Vicchio

‘In un giorno dalla normalità all’arresto’. Parla uno dei titolari di Semitalia. Ditta di Vicchio che vendeva semi di Marijuana sul web

'In un giorno dalla normalità all'arresto'. Parla uno dei titolari di Semitalia. Ditta di Vicchio che vendeva semi di Marijuana sul web

 

“Siamo passati, nello spazio di un giorno, dall’avere un’attività legale (e pagare le tasse) al finire in carcere e al vedere sotto sequestro tutta la nostra struttura di vendita; obbligati a sospendere l’attività e a trovarci un nuovo lavoro”. A parlare è uno dei rappresentanti della ‘Semitalia’, la ditta di Vicchio che, tramite il web, vendeva semi di Marijuana in tutta Italia (attività permessa dalla legge). Attività che, circa un anno fa è valsa l’arresto ai titolari della ditta (scarcerati dopo poco).
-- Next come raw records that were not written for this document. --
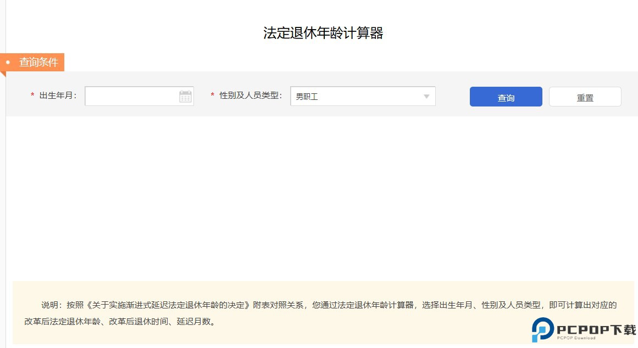Viewport: 638px width, 348px height.
Task: Click inside the 出生年月 input box
Action: (132, 96)
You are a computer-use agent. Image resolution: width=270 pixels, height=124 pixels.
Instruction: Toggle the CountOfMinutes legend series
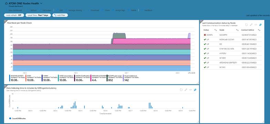point(17,118)
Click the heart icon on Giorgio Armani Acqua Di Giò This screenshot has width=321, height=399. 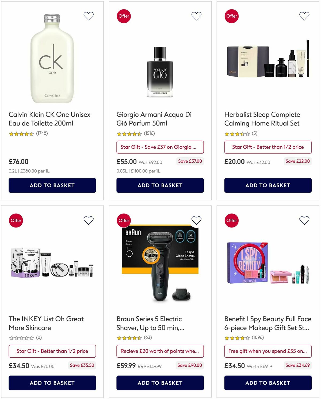[196, 16]
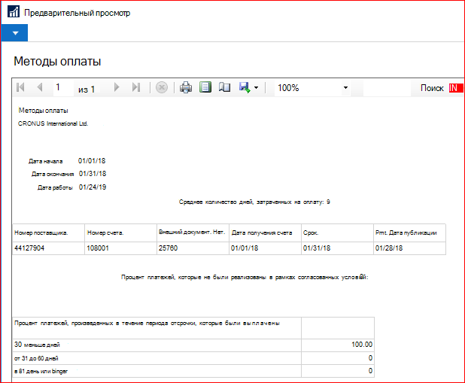This screenshot has height=383, width=465.
Task: Select vendor number cell 44127904
Action: [x=49, y=248]
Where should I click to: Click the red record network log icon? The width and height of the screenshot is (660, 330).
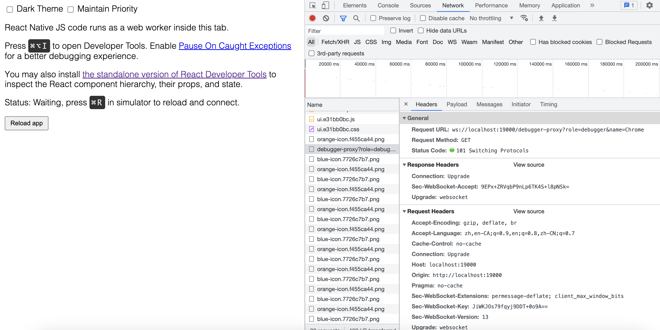click(312, 18)
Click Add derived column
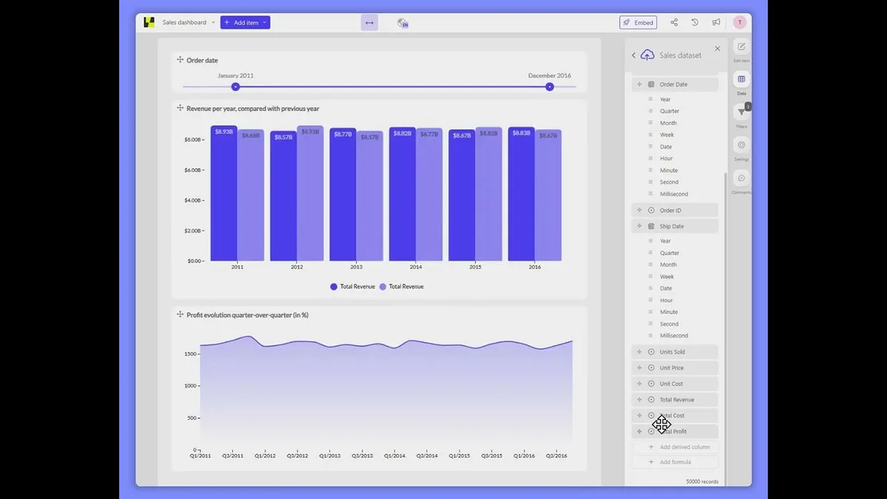The height and width of the screenshot is (499, 887). [675, 447]
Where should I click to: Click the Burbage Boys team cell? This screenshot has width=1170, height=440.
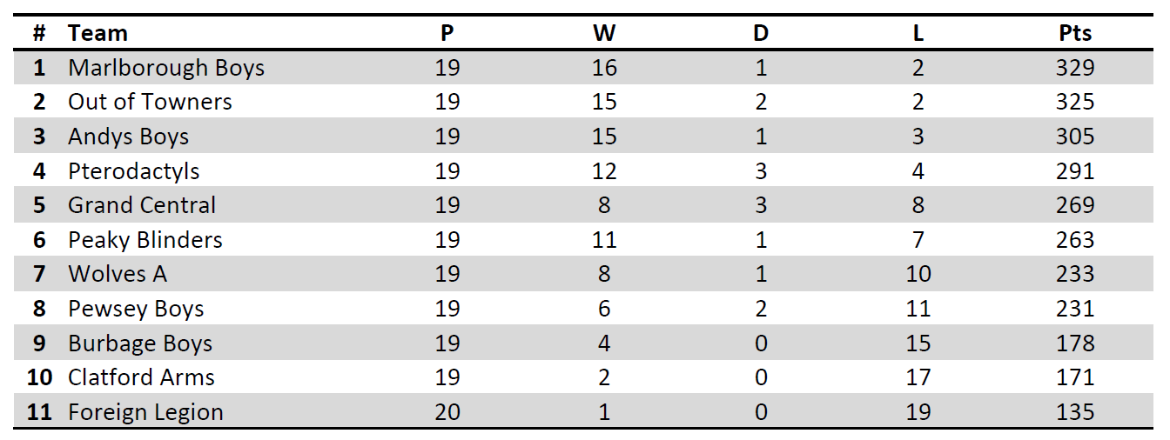140,343
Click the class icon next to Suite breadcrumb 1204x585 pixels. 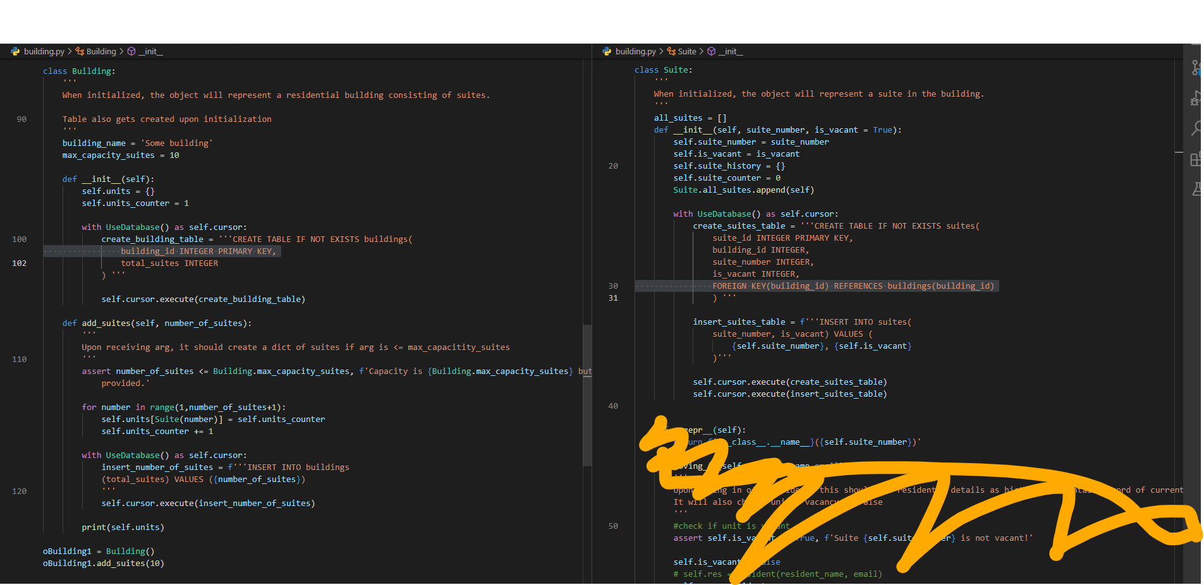click(671, 51)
E che ora è stata riportata alle cronache dagli sviluppi dell’indagine che la riguardava. Con i Carabinieri di Ferrara che, usando gli archivi a suo tempo sequestrati, hanno arrestato alcuni degli ex clienti per coltivazione illegale di stupefacente.
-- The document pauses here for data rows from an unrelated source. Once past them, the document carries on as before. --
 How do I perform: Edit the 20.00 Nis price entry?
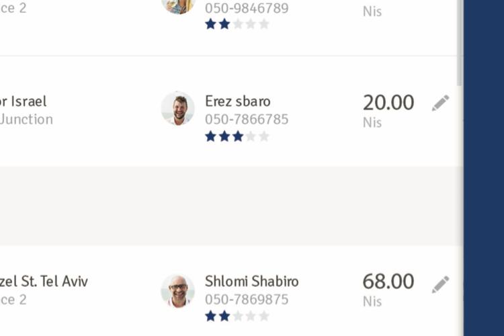(440, 103)

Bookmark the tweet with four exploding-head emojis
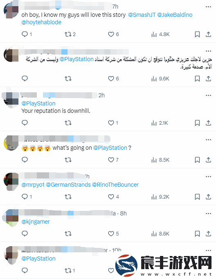pos(197,160)
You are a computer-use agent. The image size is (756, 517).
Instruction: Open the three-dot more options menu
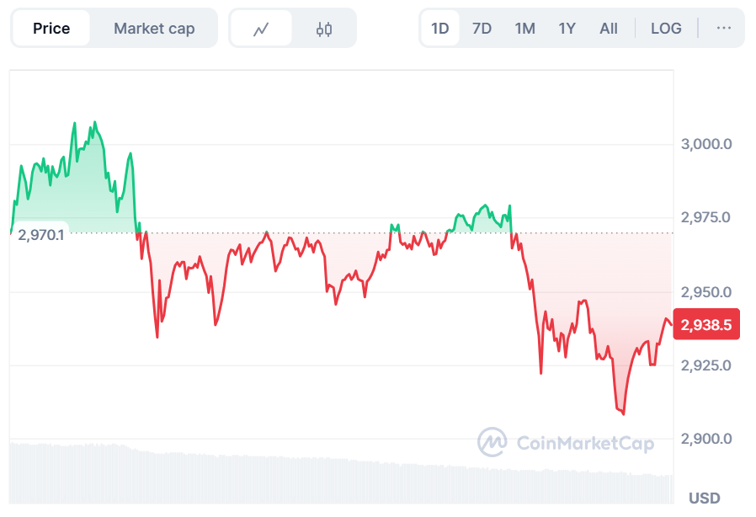point(724,29)
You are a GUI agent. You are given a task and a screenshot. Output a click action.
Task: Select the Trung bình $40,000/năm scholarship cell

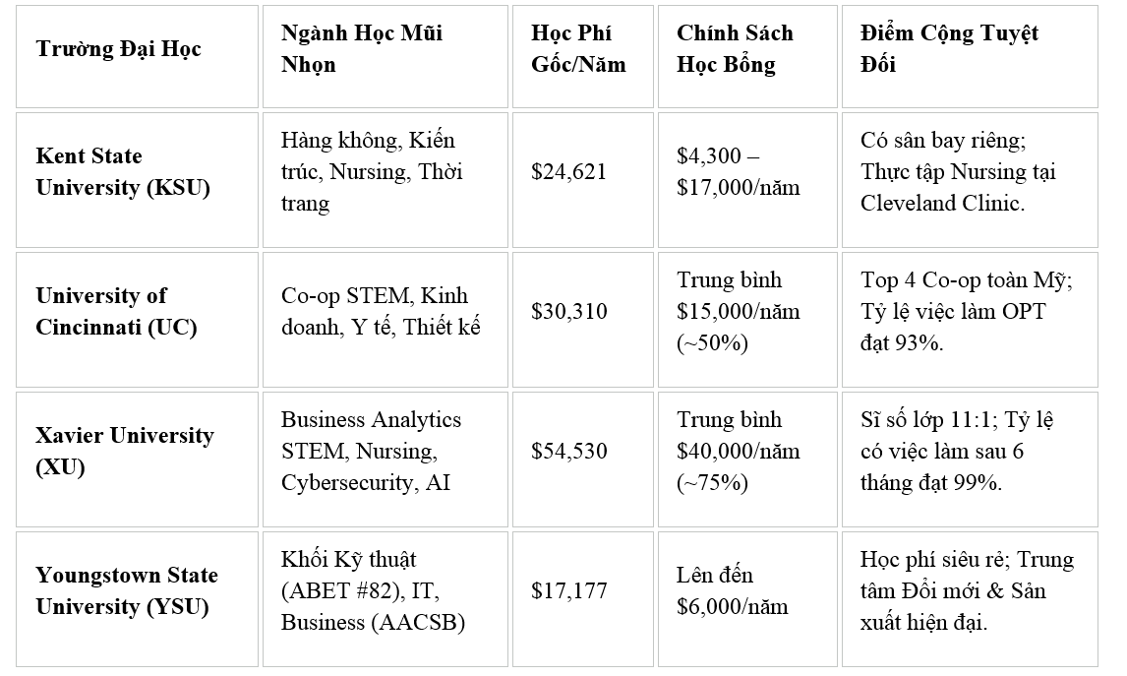pyautogui.click(x=747, y=460)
“Al momento – spiega ancora il ragazzo di Vicchio che, circa un anno fa, finì a Sollicciano insieme al socio – tutta la nostra attività è ferma. Quando ci hanno arrestati, con la motivazione di istigare la coltivazione, ci hanno sequestrato anche tutta l’attività. Ma, nel frattempo, abbiamo vinto un processo in appello a Firenze e un altro procedimento, sempre a Firenze. Ed ora siamo in attesa che inizi il procedimento originato da Bolzano. In attesa che le autorità competenti decidano se rinviarci o meno a giudizio”.